2) Belanja Modal Peralatan dan Mesin, 3) Belanja Modal Gedung dan Bangunan, 4) Belanja Modal Jalan, Irigasi, dan Jaringan, 5) Belanja Modal Aset Tetap Lainnya, 6) Belanja Aset Lainnya.

c. Belanja Lain-Lain/Belanja Tidak Terduga. Belanja lain-lain atau belanja tak terduga adalah pengeluaran anggaran untuk kegiatan yang

sifatnya tidak biasa dan tidak diharapkan berulang seperti

penanggulangan bencana alam, bencana sosial, dan pengeluaran tidak terduga lainnya yang sangat diperlukan dalam rangka penyelenggaraan kewenangan pemerintah pusat/daerah.

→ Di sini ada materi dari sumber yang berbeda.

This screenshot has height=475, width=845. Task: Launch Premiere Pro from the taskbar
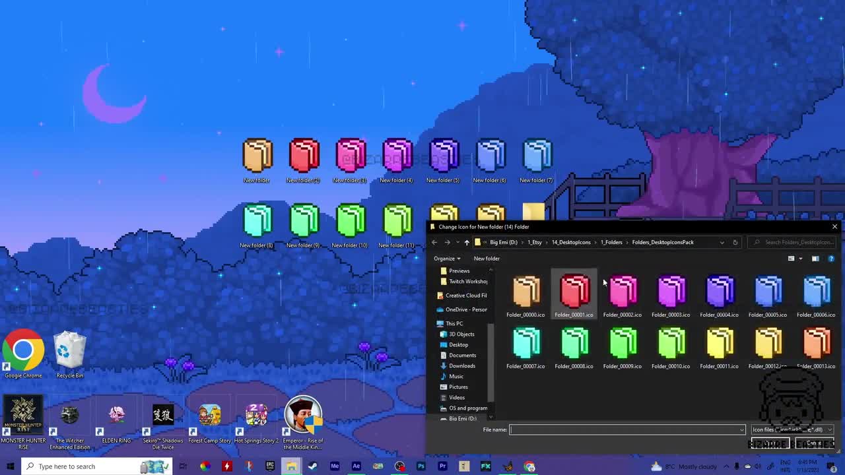point(442,466)
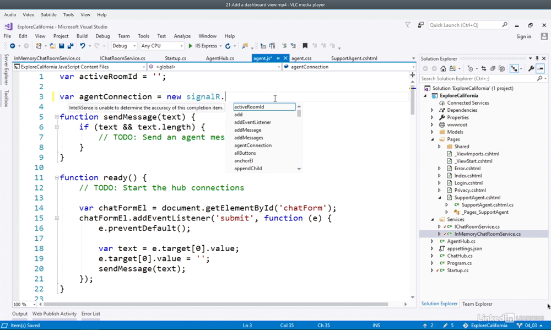
Task: Click the Save All toolbar icon
Action: (70, 46)
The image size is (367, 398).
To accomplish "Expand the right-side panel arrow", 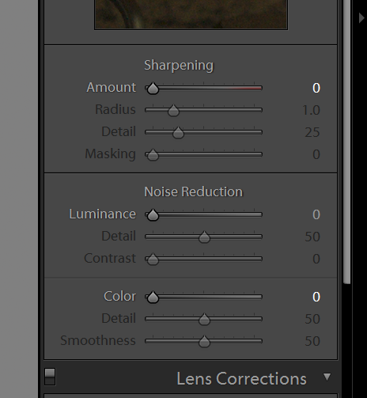I will tap(361, 18).
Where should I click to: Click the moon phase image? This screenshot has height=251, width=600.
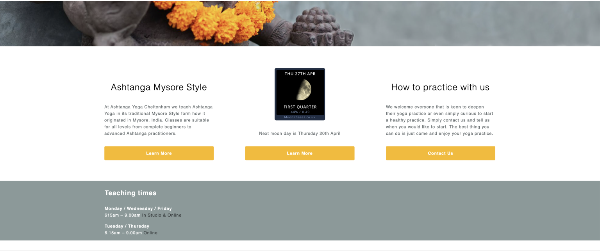(x=303, y=90)
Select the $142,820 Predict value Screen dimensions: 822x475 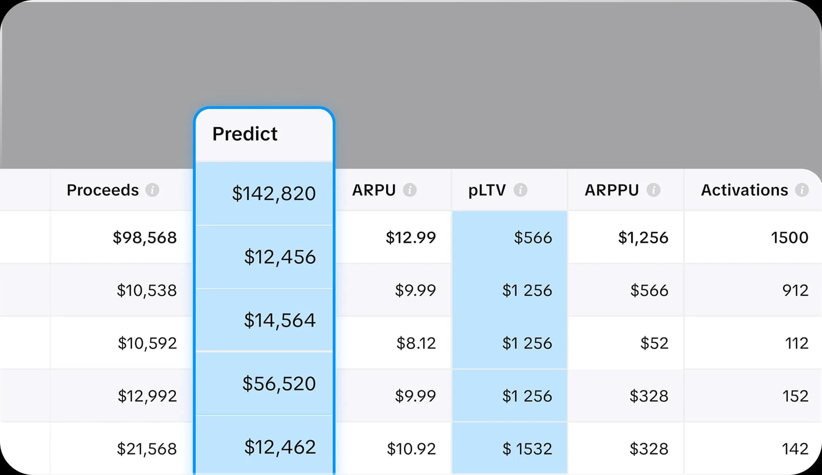274,194
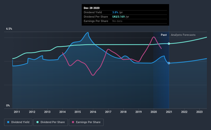
Task: Click the Dec 28 2020 tooltip title
Action: (x=92, y=8)
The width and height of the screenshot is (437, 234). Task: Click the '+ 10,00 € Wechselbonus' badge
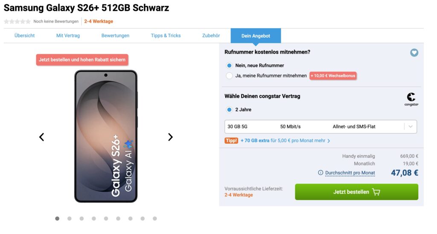[x=333, y=76]
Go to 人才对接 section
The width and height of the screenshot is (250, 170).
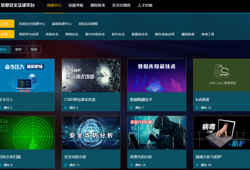tap(145, 5)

d. Belanja Transfer. Belanja Transfer. Belanja Transfer adalah pengeluaran anggaran dari entitas pelaporan yang lebih tinggi ke entitas pelaporan yang lebih rendah seperti pengeluaran dana

perimbangan oleh pemerintah provinsi ke kabupaten /kota serta dana bagi hasil dari kabupaten/kota ke desa.

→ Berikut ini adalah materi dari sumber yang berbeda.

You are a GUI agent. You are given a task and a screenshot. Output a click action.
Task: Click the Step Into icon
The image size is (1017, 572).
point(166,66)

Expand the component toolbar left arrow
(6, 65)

Menurut Mardiasmo (2002), untuk mengukur kinerja keuangan daerah Pemerintah dearah perlu dikembangkan Tolak Ukur Kinerja dan

StandarAnalisa Biaya. Tolak Ukur Kinaerja adalah ukuran keberhasilan yang dicapai pada setiap unit kerja perangkat daerah. satuan ukur

merupakan tolak ukur yang dapat digunakan untuk melihat sampai sejauh mana Unit Kerja mampu melaksanakan tupoksinya. Tolak ukur kinerja ditetapkan dalam bentuk standar pelayanan yang ditentukan oleh masing- masing daerah. Kemudian Standar Analisa Biaya (SAB) adalah penilaian kewajaran atas beban kerja dan biaya terhadap suatu kegiatan. Tujuan penyusunan SAB yang dilakukan pada saatperencanaan Anggaran Daerah antara lain untuk:

1. Meningkatkan kemampuan Unit Kerja dalam menyusun anggaran berdasarkan skala prioritas anggaran daerah, tugas pokok dan fungsi, tujuan, sasaran, serta indikator kinerja pada setiap program dan kegiatan yang direncanakan,

2. Mencegah terjadinya duplikasi dan atau tumpang tindih kegiatan dan anggaran belaanjanya pada masing-masing dan antar Unit Kerja 3. Menjamin kesesuaian antara kegiatan dan anggaran dengan arah,

kebijakan, strategi dan prioritas penyelenggaraan pemerintahan dan pelayanan publik, mengurangi tumpang tindih belanja dalam kegiatan investasi dan non investasi

4. Meningkatkan efisiensi dan efektivitas daalam pengelolaan keuangan daerah.

Dalam rangka perhitungan SAB, anggaran belanja Unit Kerja

dikelompokan menjadi Belanja Langsung dan Belanja Tidak Langsung.